▸ **TASK REQUIREMENTS**: Leave every picture out and give back the lines below from the first through the line that holds "The width and height of the screenshot is (788, 1109).", exactly as written.

[Saved data entries]
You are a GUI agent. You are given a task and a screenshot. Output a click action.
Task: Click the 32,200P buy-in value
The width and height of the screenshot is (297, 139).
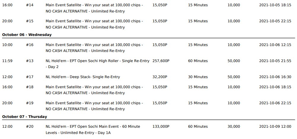click(x=160, y=77)
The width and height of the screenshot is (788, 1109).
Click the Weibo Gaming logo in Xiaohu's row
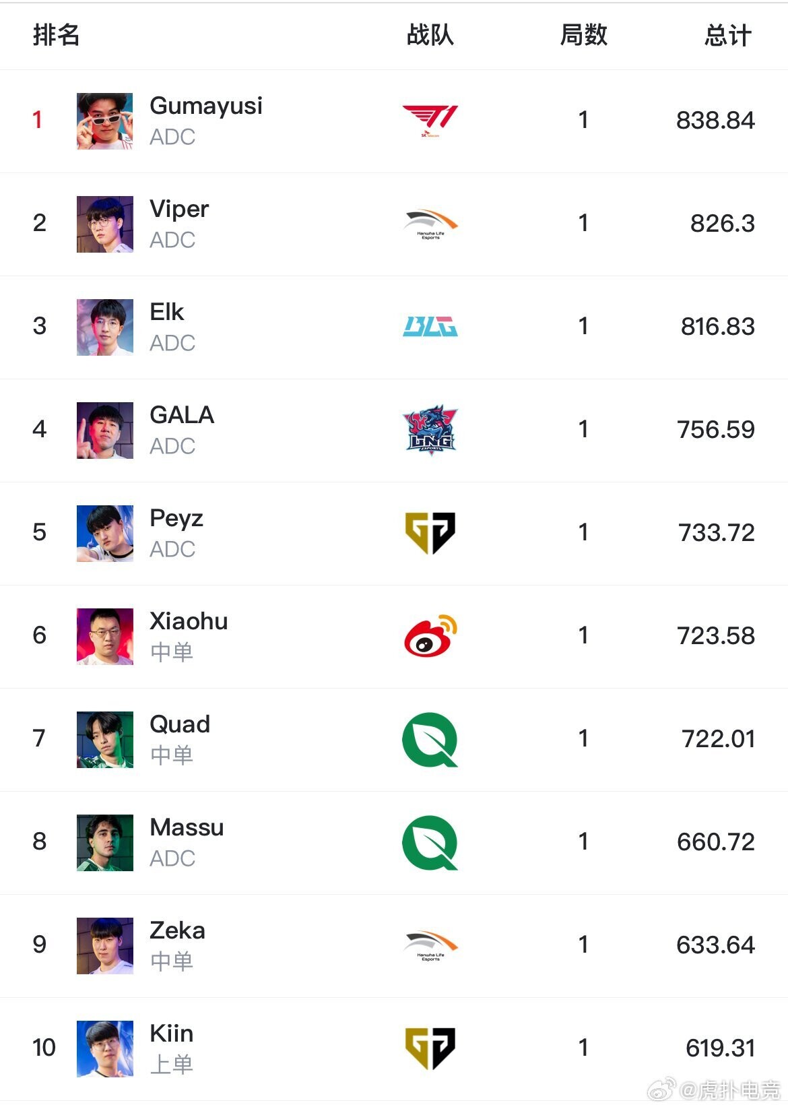430,636
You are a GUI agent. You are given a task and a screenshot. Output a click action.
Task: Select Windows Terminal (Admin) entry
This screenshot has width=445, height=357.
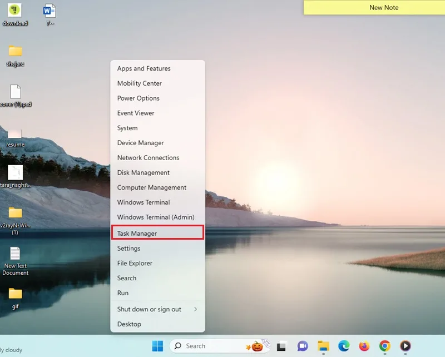157,217
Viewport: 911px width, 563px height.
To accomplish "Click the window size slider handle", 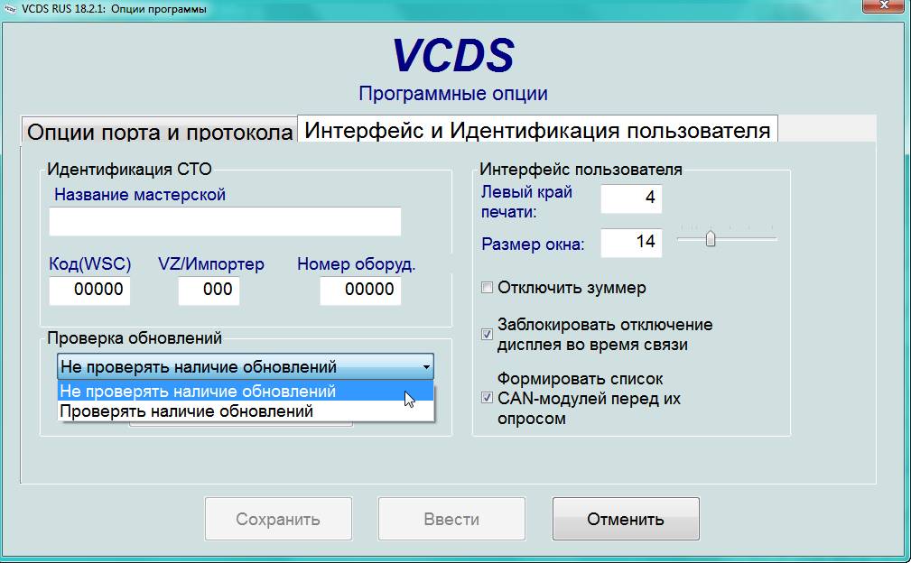I will (711, 239).
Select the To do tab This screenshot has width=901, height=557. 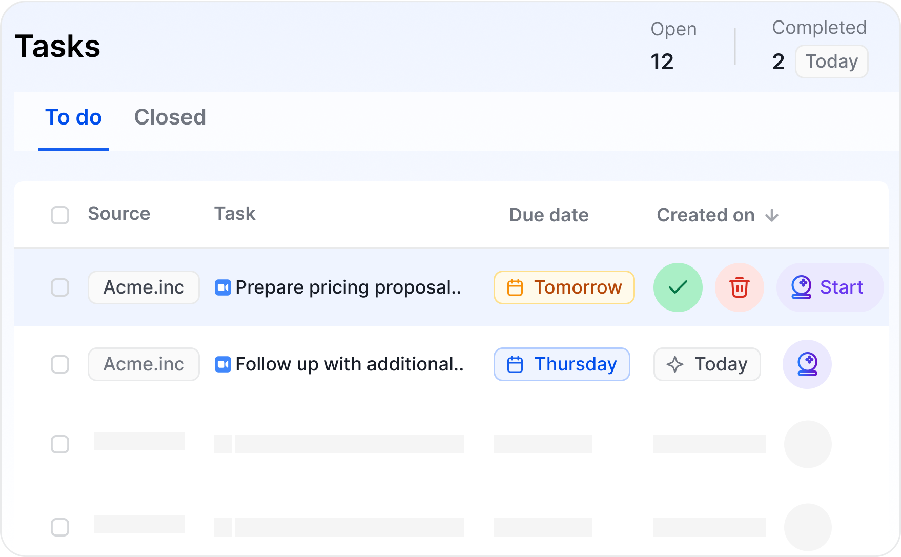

▸ **TASK RESPONSE**:
You are a GUI agent. You are given a task and a screenshot. Output a click action.
Task: Click the 32,200P buy-in value
The width and height of the screenshot is (297, 139).
click(x=160, y=77)
The width and height of the screenshot is (788, 1109).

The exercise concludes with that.